Lin Chen mengangguk. Kota Batu Hitam akan menjadi panggung barunya. Di sana, ia tidak lagi memiliki perlindungan sistem sekte. Ia adalah seorang Ascender cacat yang dicari oleh True Immortal.
Saat gerobak melintasi gerbang kota yang terbuat dari batu obsidian hitam besar, Lin Chen melihat keluar melalui celah kain. Kota itu terlihat kasar, dipenuhi oleh bangunan batu yang menjulang tinggi dan langit yang selalu tertutup debu bintang. Orang-orang di sini memiliki aura yang jauh lebih kuat dan lebih keras daripada di Alam Fana.
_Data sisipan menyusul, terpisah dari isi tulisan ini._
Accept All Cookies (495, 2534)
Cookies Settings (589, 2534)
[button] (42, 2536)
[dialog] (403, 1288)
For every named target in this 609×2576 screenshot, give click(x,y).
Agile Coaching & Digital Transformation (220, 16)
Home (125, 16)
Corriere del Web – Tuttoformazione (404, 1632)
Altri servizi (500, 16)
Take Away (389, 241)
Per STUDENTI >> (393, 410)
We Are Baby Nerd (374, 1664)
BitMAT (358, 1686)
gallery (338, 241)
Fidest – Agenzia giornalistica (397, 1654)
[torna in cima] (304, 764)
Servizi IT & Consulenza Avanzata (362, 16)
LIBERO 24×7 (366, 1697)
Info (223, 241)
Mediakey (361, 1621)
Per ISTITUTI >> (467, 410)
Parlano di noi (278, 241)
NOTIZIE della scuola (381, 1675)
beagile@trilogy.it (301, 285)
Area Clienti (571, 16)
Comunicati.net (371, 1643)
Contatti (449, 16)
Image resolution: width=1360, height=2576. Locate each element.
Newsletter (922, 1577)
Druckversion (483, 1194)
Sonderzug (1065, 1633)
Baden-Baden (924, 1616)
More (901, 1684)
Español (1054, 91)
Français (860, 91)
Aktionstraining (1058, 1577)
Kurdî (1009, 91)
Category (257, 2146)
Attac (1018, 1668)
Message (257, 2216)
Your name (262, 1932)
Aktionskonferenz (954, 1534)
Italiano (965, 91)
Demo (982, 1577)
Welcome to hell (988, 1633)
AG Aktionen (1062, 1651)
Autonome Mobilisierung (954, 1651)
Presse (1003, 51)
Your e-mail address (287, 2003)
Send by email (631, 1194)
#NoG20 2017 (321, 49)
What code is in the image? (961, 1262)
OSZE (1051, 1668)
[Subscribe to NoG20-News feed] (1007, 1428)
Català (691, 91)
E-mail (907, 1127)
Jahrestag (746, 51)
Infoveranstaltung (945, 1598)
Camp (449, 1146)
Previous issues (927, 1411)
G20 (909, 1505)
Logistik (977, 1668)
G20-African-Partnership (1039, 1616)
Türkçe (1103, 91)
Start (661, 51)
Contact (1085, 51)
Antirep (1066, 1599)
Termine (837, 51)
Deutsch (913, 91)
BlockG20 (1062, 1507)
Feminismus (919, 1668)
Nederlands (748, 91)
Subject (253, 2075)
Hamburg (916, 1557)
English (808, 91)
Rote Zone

"Dunia Tengah..." gumam Lin Chen. "Aku baru saja mulai."
Ia memejamkan mata, memutar *Napas Karang Esensi* yang kini terasa lebih stabil meskipun kultivasinya menurun. Penderitaan hari ini adalah pondasi bagi kekuatan esok hari. Jika tangan kanannya hancur, maka ia akan menempa tangan kirinya menjadi senjata yang lebih mematikan. Sang Iblis tidak akan berhenti hanya karena kehilangan satu anggota tubuh; ia akan merangkak kembali dari abu kehancuran untuk membakar langit Dunia Tengah.
**[Misi Baru Terdeteksi: Restorasi Lengan Iblis.]**
**[Tujuan: Temukan Esensi Logam Abadi di kedalaman Tambang Batu Hitam.]**
**[Hadiah: Transformasi Lengan Logam Abadi, Terobosan Tahap Kondensasi Qi Tingkat 6.]**
Lin Chen tersenyum tipis di balik luka-lukanya. Permainan baru saja dimulai. Di Kota Batu Hitam, legenda sang Iblis yang baru saja naik dari alam bawah akan segera ditulis dengan tinta darah dan baja.